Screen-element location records
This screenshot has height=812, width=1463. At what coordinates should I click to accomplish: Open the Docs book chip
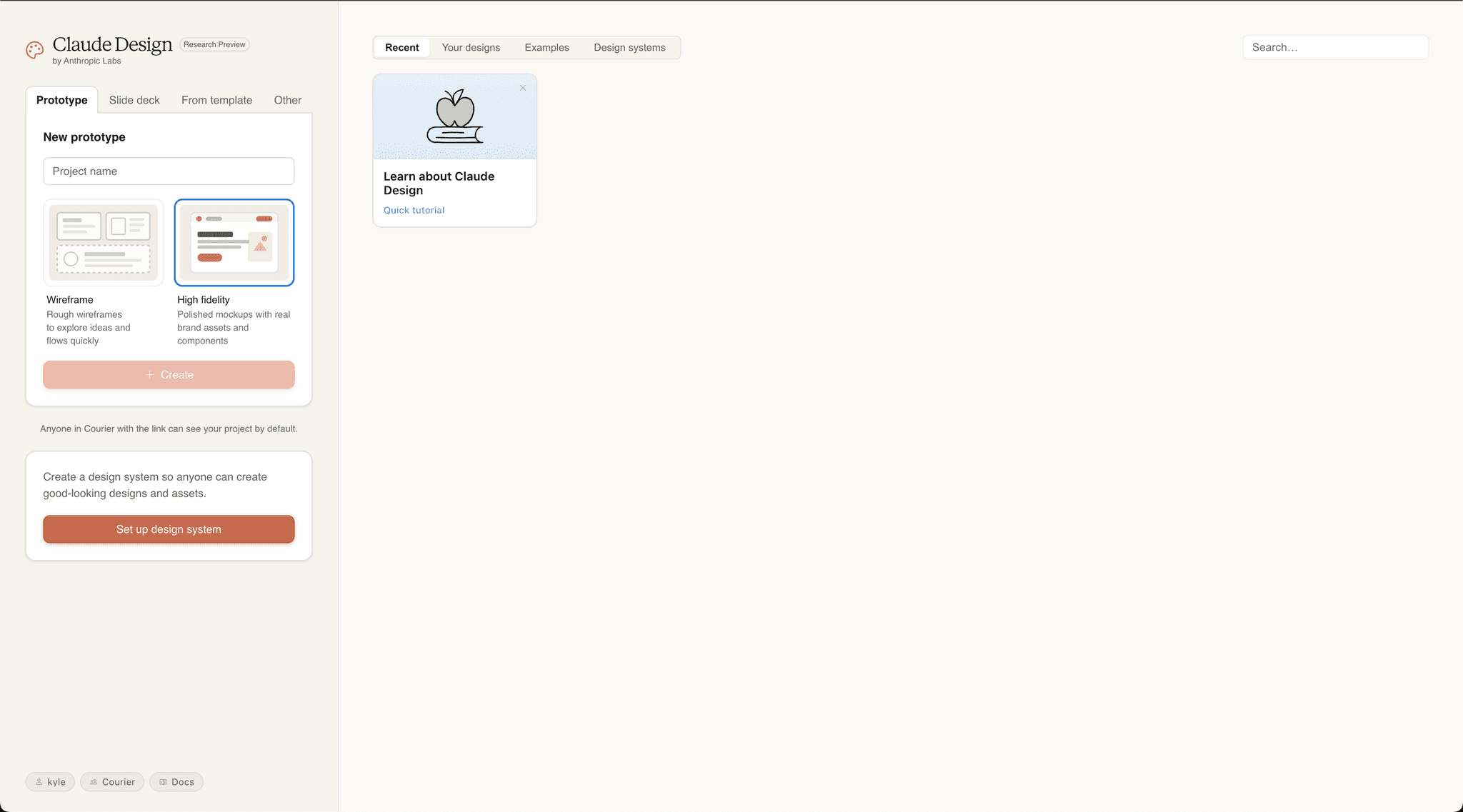pyautogui.click(x=176, y=782)
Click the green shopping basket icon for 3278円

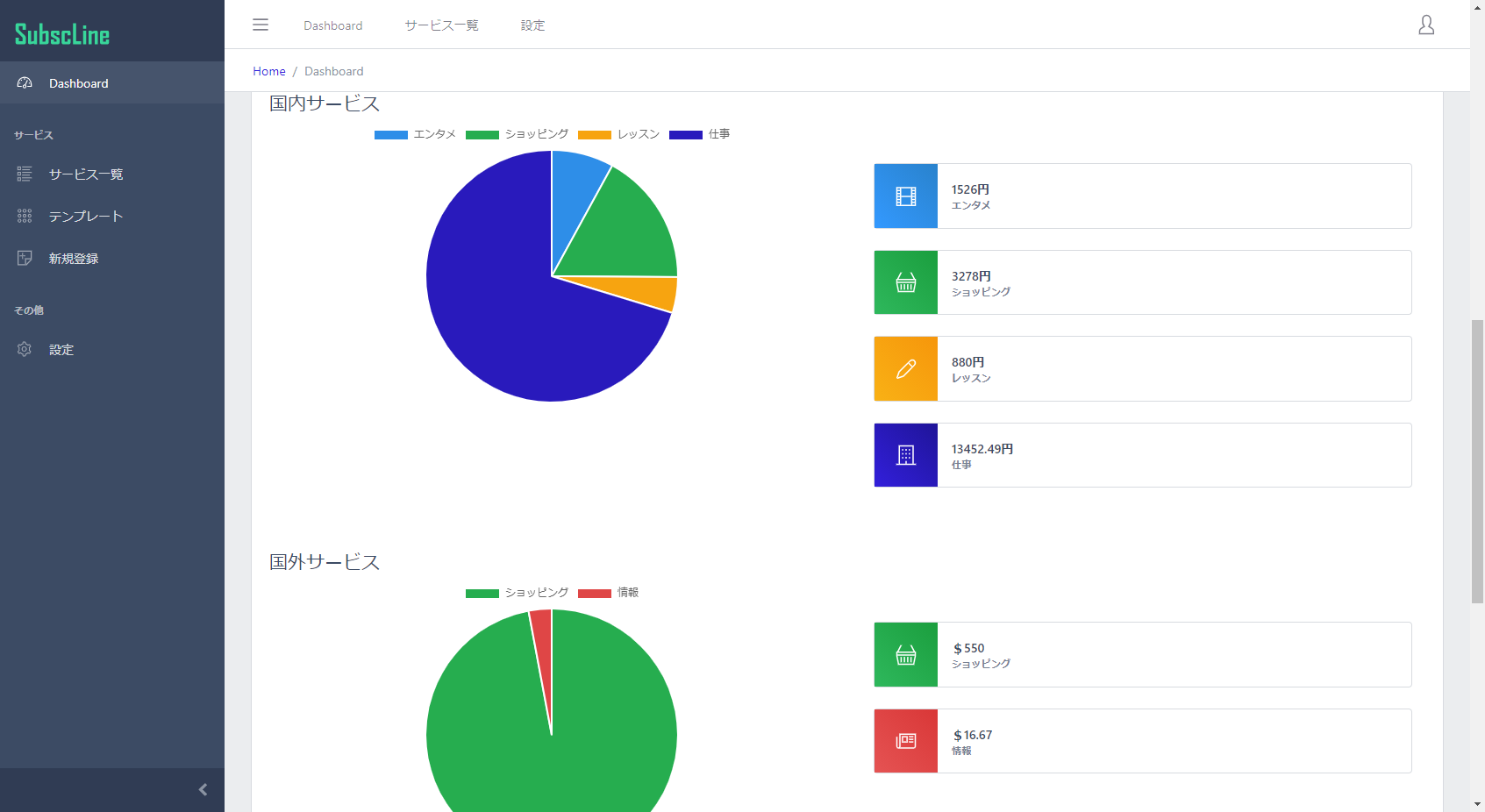[x=906, y=282]
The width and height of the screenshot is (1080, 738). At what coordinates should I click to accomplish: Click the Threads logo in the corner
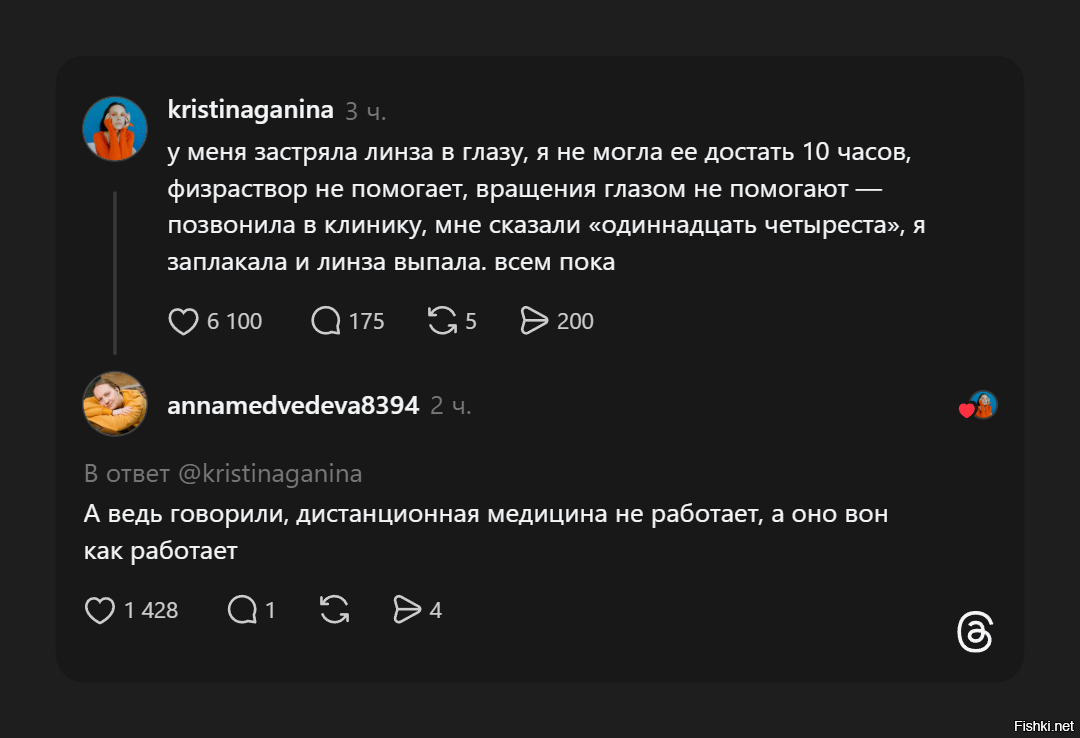coord(975,633)
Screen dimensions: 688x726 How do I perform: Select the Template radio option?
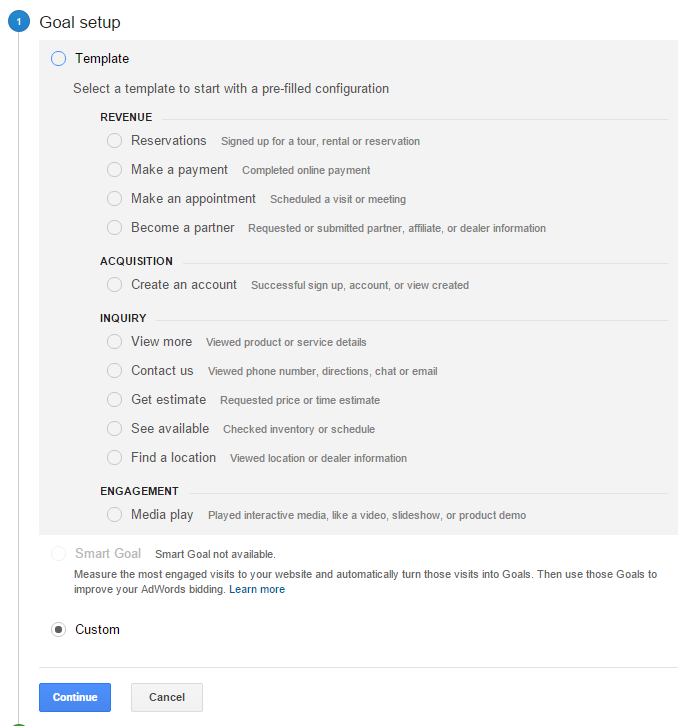[x=58, y=59]
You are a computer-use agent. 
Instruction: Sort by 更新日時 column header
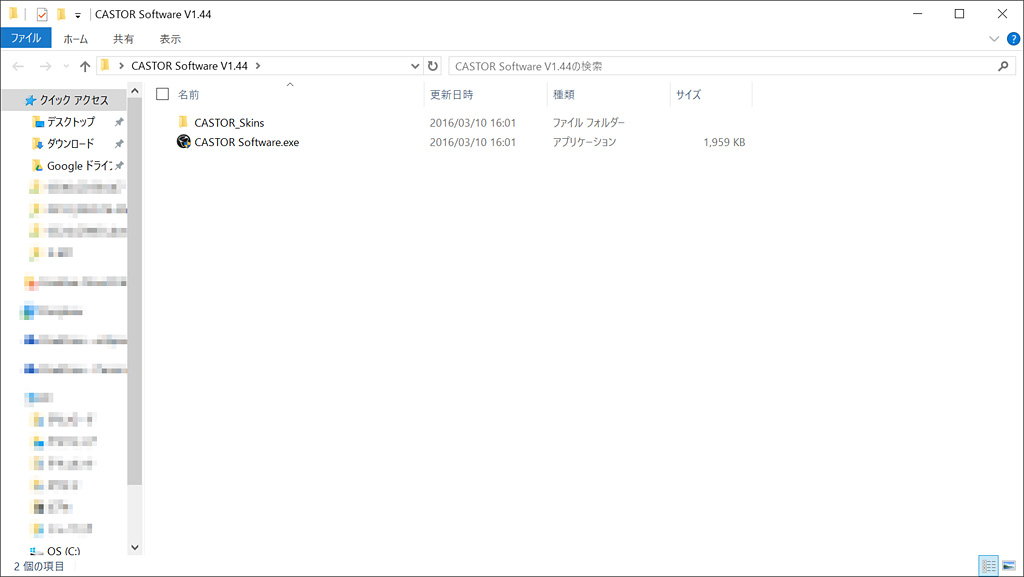pos(451,94)
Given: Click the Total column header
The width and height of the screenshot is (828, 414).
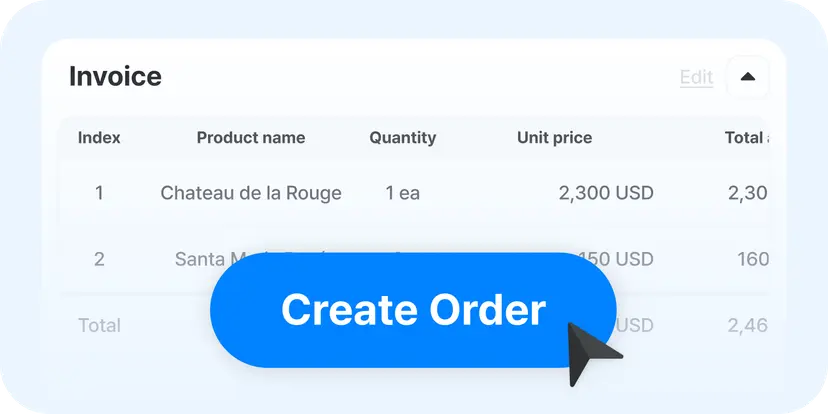Looking at the screenshot, I should pos(746,138).
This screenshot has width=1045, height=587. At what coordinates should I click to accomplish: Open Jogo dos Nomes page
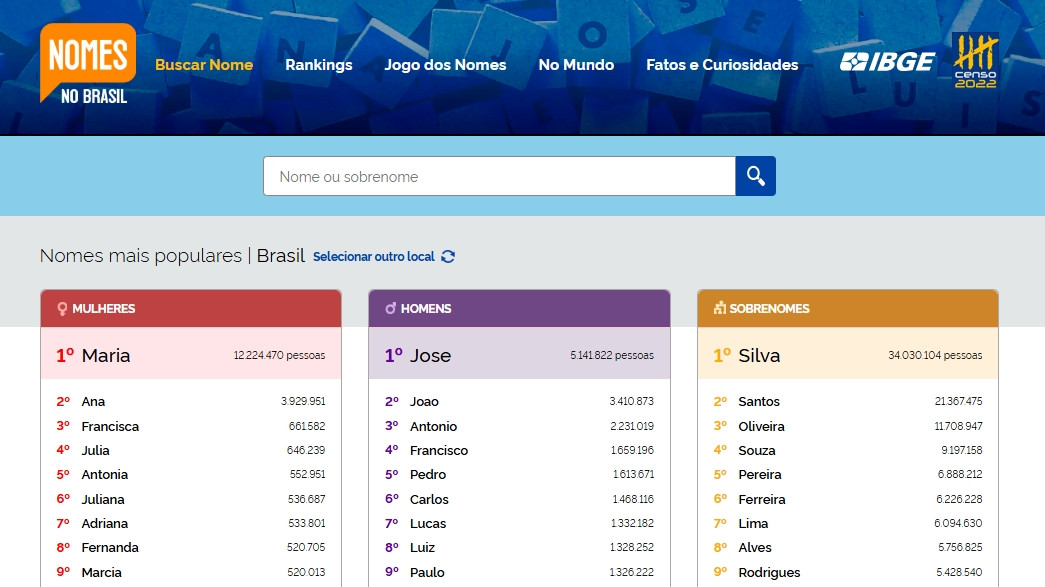point(445,65)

-- TO BE DONE --
Reproduce all of the data above word for word, leaving out the pictures.

-- EXERCISE SOLUTION --
This screenshot has height=812, width=1463. At what coordinates should I click to accomplish: Open the Docs book chip
pyautogui.click(x=176, y=782)
Click the green shopping basket icon for 3278円

[x=906, y=282]
The width and height of the screenshot is (1080, 738). At what coordinates should I click to accomplish: Click the Threads logo in the corner
coord(975,633)
Screen dimensions: 688x726 How do I perform: Select the Template radio option?
[x=58, y=59]
You are a computer-use agent. 
Instruction: Sort by 更新日時 column header
pos(451,94)
Given: Click the Total column header
The width and height of the screenshot is (828, 414).
Looking at the screenshot, I should pos(746,138).
This screenshot has width=1045, height=587. At what coordinates should I click to accomplish: Open Jogo dos Nomes page
point(445,65)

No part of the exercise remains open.